## Work item
In full and exactly, reproduce the entries below, but omit the pictures.
* * *
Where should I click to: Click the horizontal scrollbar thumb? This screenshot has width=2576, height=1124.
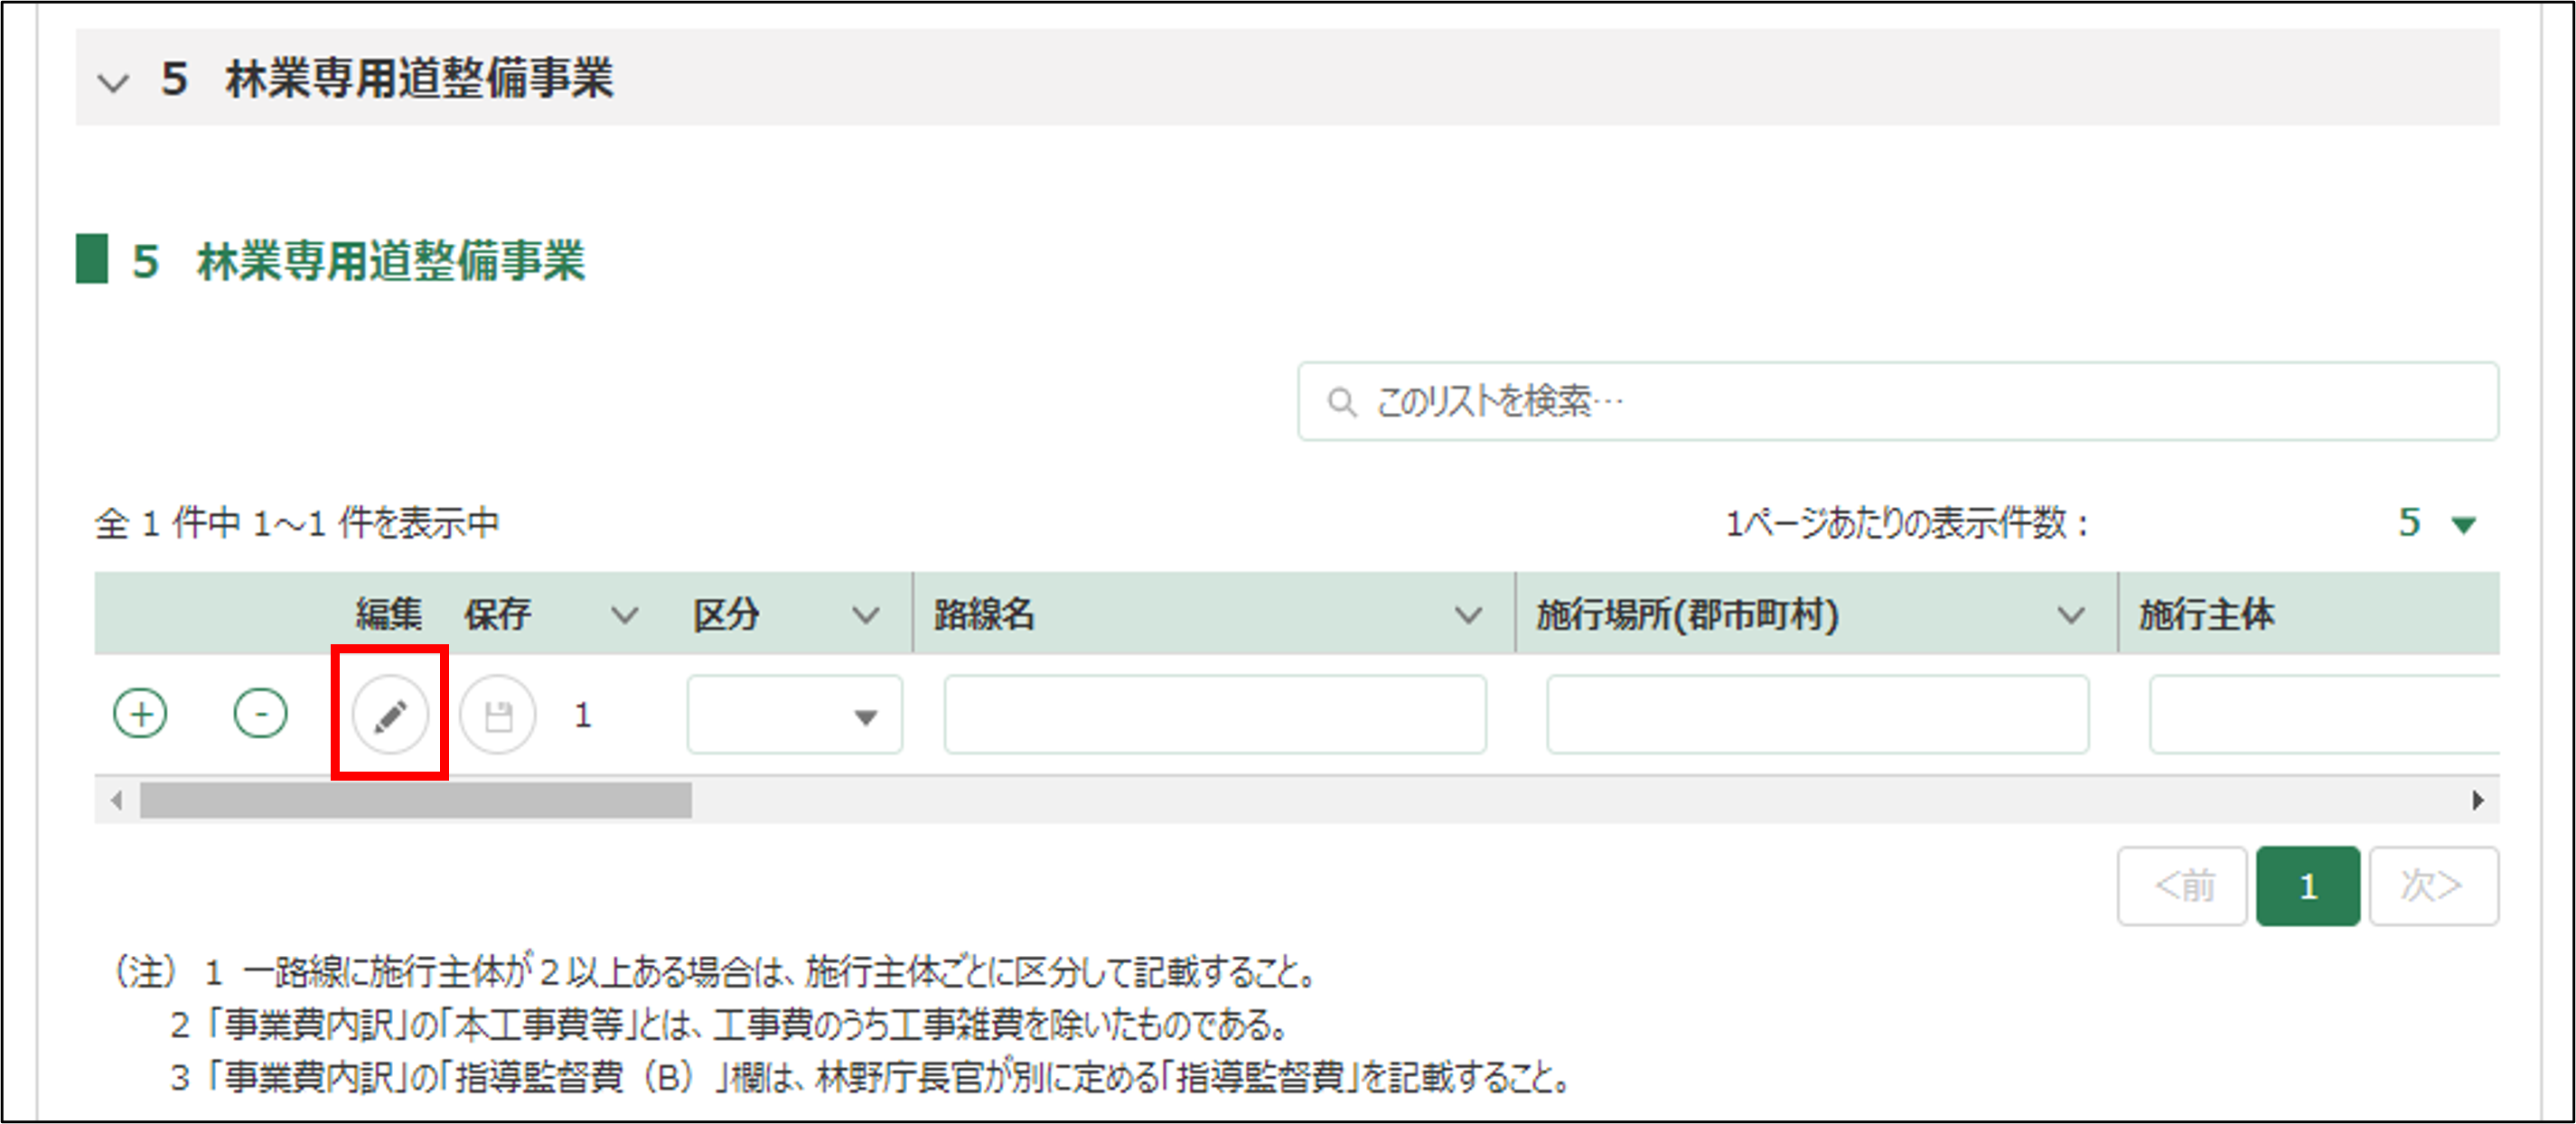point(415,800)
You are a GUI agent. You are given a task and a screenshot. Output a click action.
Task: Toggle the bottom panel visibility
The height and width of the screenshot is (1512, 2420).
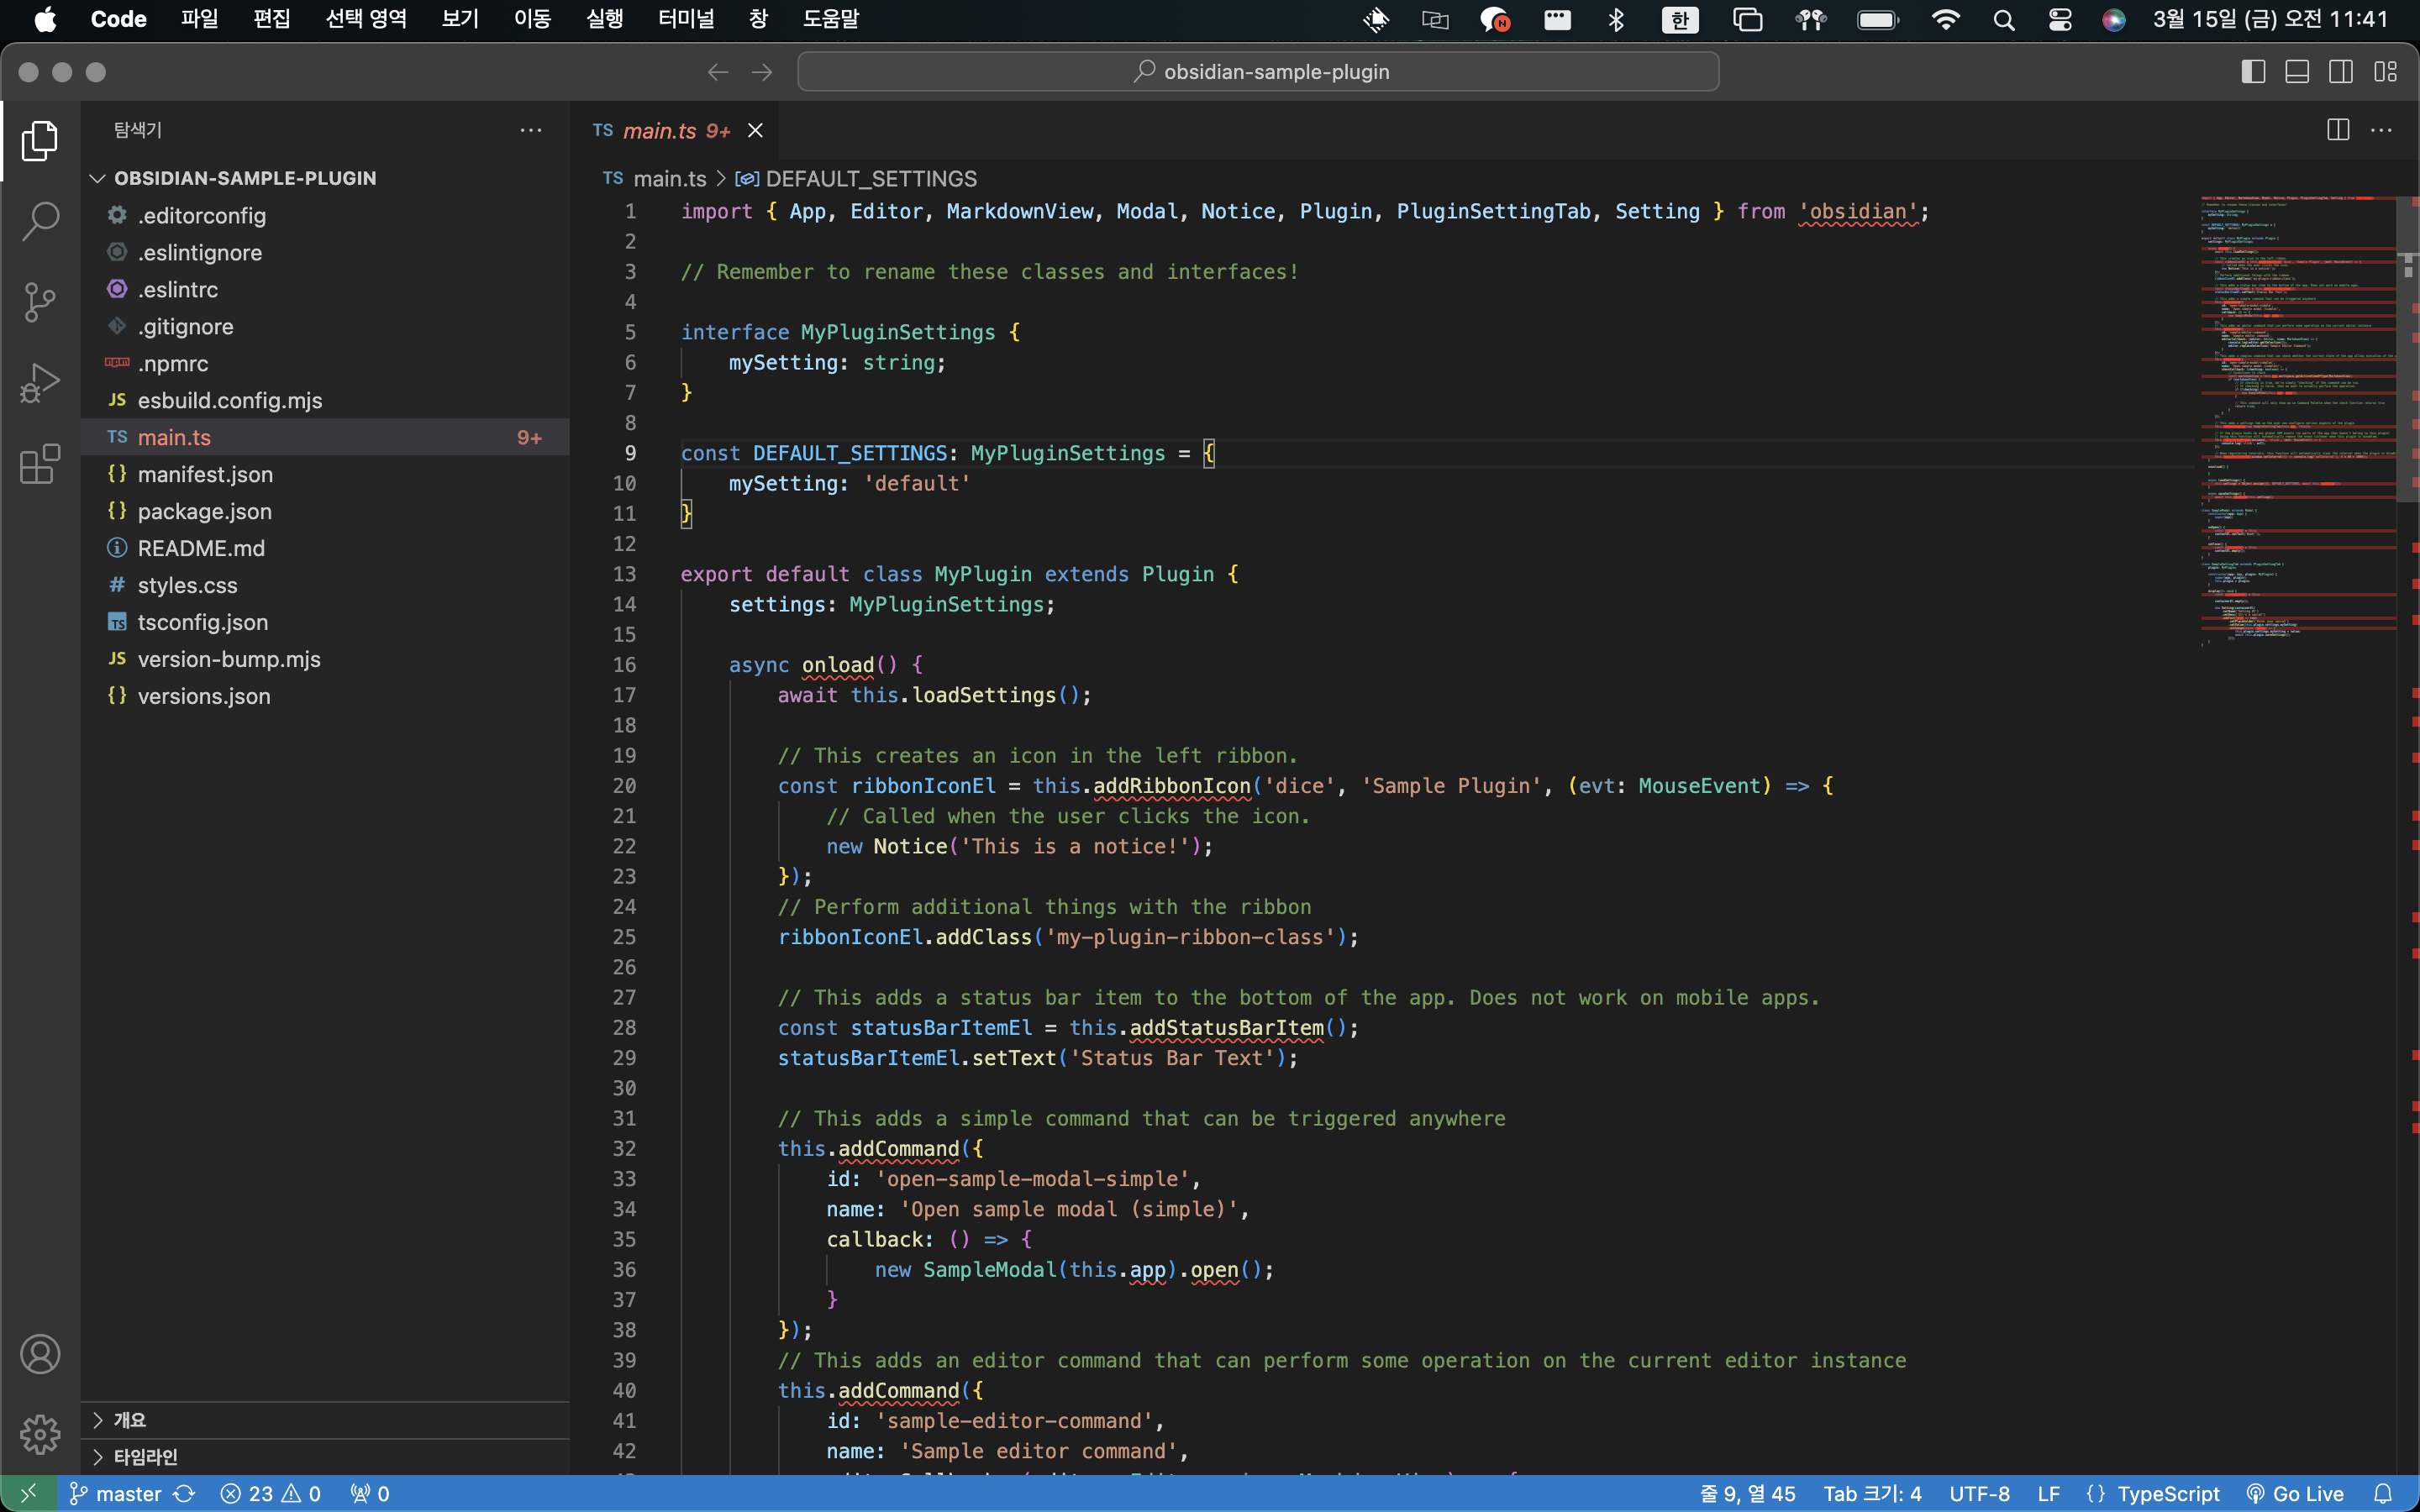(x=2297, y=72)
* * *
## Answer for the task
Where should I click to: Click the horizontal scrollbar thumb? This screenshot has width=2576, height=1124.
point(415,800)
You are a GUI agent. You are given a task and a screenshot. Output a click action.
Task: Toggle the bottom panel visibility
The height and width of the screenshot is (1512, 2420).
(x=2297, y=72)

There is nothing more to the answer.